Pixel coordinate grounding data
============

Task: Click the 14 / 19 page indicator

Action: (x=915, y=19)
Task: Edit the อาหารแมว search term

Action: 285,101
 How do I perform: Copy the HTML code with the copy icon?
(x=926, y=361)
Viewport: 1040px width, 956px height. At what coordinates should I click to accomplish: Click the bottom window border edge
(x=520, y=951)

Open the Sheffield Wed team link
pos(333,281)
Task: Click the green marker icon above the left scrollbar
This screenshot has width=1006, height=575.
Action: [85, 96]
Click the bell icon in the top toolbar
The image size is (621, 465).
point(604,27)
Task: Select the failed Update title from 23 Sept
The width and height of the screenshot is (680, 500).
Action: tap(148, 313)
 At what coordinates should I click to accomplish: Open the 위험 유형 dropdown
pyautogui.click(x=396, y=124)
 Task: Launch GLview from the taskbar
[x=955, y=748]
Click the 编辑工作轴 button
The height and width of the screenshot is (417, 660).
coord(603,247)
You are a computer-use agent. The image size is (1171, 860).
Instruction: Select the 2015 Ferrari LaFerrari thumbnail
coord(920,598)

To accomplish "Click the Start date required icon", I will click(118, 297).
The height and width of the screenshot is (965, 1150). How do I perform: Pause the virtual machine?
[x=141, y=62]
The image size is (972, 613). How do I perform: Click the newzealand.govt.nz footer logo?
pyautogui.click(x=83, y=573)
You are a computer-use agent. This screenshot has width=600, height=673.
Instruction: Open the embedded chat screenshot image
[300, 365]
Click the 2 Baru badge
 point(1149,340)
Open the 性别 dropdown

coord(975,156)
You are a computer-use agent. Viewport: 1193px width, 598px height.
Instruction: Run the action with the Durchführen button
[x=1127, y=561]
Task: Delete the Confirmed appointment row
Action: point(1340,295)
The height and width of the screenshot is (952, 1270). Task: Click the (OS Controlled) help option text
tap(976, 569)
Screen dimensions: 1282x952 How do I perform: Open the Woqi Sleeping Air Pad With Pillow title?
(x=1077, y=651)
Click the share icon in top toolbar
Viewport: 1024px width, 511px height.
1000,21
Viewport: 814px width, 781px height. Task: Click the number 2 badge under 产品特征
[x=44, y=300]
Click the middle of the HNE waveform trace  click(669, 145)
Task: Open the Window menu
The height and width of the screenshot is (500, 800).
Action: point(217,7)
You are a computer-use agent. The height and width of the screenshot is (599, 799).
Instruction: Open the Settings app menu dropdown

============

● **Your instructions**:
Filter the data above by the word "agent" and copy every line that matches.

● **Response to the task**:
You are a computer-use agent. The image size is (1171, 860).
You are a computer-use agent. This screenshot has width=600, height=673.
You are a computer-use agent. Viewport: 1193px width, 598px height.
You are a computer-use agent. The height and width of the screenshot is (599, 799).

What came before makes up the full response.